Start SUPPLIED PASSAGE

As I begin writing this at least a 100 kids would have been born, and it is safe to assume that about half of them will be christened Sachin simply because they were born on a great day. Yes, Sachin has finally got the missing jewel in his crown, or has he?
As for any other avid cricket fan it was heartening for me to witness the Little Master get the elusive ton (it took a year and four days coming). Like always I watched you bat with a hope in my heart, a prayer on my lips and just enough oxygen in my lungs so I don’t need to move. And though you managed to do the unthinkable, (patience is not a virtue that comes easy to us Indians!) today seemed more a struggle than a victory, today you seemed bigger than the game…
Today I was not fighting but pleading to God that you cross the finish line so you and the team can breathe easy.
I know you were probably too occupied to notice but a youngster (relatively speaking) like Suresh Raina looked more under pressure to give you the strike rather than play his natural game. Today it was too visible to ignore.
As an ardent fan of the game and your religious devotee it was never difficult for me to rubbish those friends who kept saying that we have to ask Afghanistan and Kenya to tour our country so you could score your 100th ton. As a person who’s grown up watching you it was easy for me to ignore when you were compared to your own teammates, or when you were going through a long rough patch. Some even said that your best was behind us, but I didn’t agree.
Today you’ve scaled the summit some statistician came up that the rest of world was happily oblivious to till it was. (Ignorance was indeed bliss!)
Don’t get me wrong, even you’re worst critics couldn’t argue that you were as close to knighthood/immortality when you were on 99, but what none of us could figure out was why were you so overawed by it.
But unfortunately there is a question I can’t suppress, especially right after I’ve seen the Wall take a bow a few days back – what’s next?
Surprisingly though, now that you are there, that’s the question on everyone else’s lips too.

End SUPPLIED PASSAGE
Start GIVEN MATERIAL

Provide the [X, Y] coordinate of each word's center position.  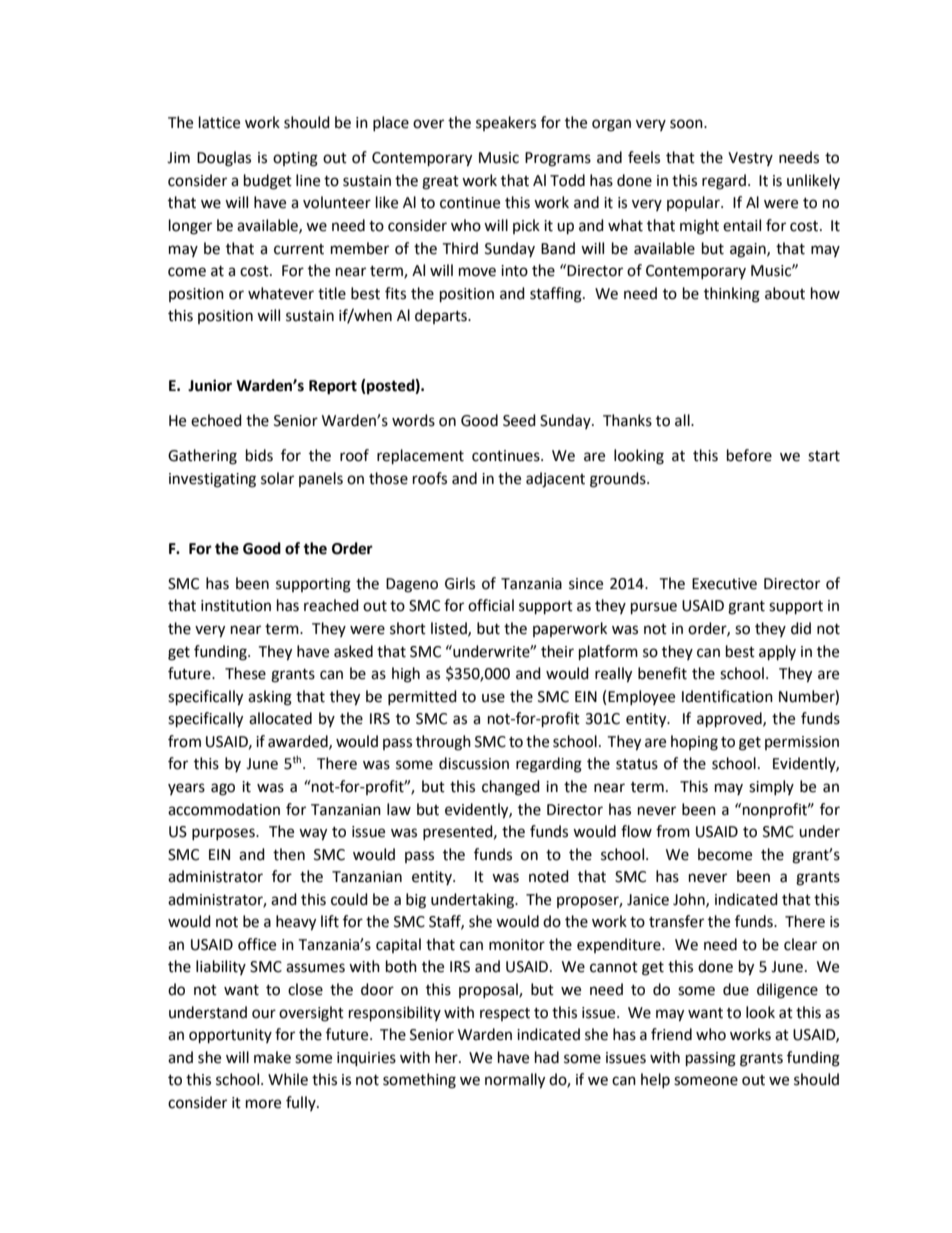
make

End GIVEN MATERIAL

* [WHAT IS ASKED]
**1)** Please repeat the post about Sachin's hundredth hundred word for word, from "As an ardent" to "overawed by it.".
**2)** Based on the post about Sachin's hundredth hundred, mark each statement yes or no, and quote the words that settle it. (a) The hundred took a year and four days to arrive. (b) The writer saw Suresh Raina playing his natural game. (c) The writer agreed with those who said Sachin's best was behind him.
**3)** Carry the post about Sachin's hundredth hundred on past its final sentence.

* [REPLIES]
**1)**
As an ardent fan of the game and your religious devotee it was never difficult for me to rubbish those friends who kept saying that we have to ask Afghanistan and Kenya to tour our country so you could score your 100th ton. As a person who’s grown up watching you it was easy for me to ignore when you were compared to your own teammates, or when you were going through a long rough patch. Some even said that your best was behind us, but I didn’t agree.
Today you’ve scaled the summit some statistician came up that the rest of world was happily oblivious to till it was. (Ignorance was indeed bliss!)
Don’t get me wrong, even you’re worst critics couldn’t argue that you were as close to knighthood/immortality when you were on 99, but what none of us could figure out was why were you so overawed by it.

**2)**
(a) Yes: "it took a year and four days coming"
(b) No: "looked more under pressure to give you the strike rather than play his natural game"
(c) No: "Some even said that your best was behind us, but I didn’t agree."

**3)**
You see, we can and will never be able to have enough of you. You can score a 100 more tons, a few centuries in T20’s, get to 200 50’s (currently on 160) and we will still be static on our couches like frozen potatos.
So the question that needs to be asked is what is your goal?
I ask that not just as a fan but a mortal baffled by your hunger rather insatiable appetite.
Last year, when the Asian subcontinent was to hold the World Cup the entire nation prayed that we win it for you, not just win it but win it for YOU. And when we did, some of us thought that that this would be your swan song. Of course, we would miss you, but after that sensational achievement I guess we were ‘ready’ to miss you, to see you go out with the biggest high any cricketer could fathom. But you weren’t.
You recused yourself from the ODI format to focus on Tests, and slowly but surely that wave of you playing for your 100th ton gathered mass. Your performance was below par by any standards, let alone the ones you’ve set over the decades (saying ‘years’ doesn’t cut it for someone like you!)
When India got buried Down Under, and the Wall decided to call it a day, many called for your head too, especially after the drought that continued from tests to ODI’s, but I could see that you had a point to prove, not sure what the point was, but a point nonetheless.
When Sehwag was ‘rested’ for the Asia Cup, no one could see you making it to the ODI team after the dismal show in Australia. Perhaps you needed time to focus on that one format you ‘cherish’ the most, but that was not to be.
You proved everyone wrong yet again. However, I wonder if they were wrong after all when they said that this series would see you get to your ton ‘on a platter’ with teams like Bangladesh playing on subcontinent pitches.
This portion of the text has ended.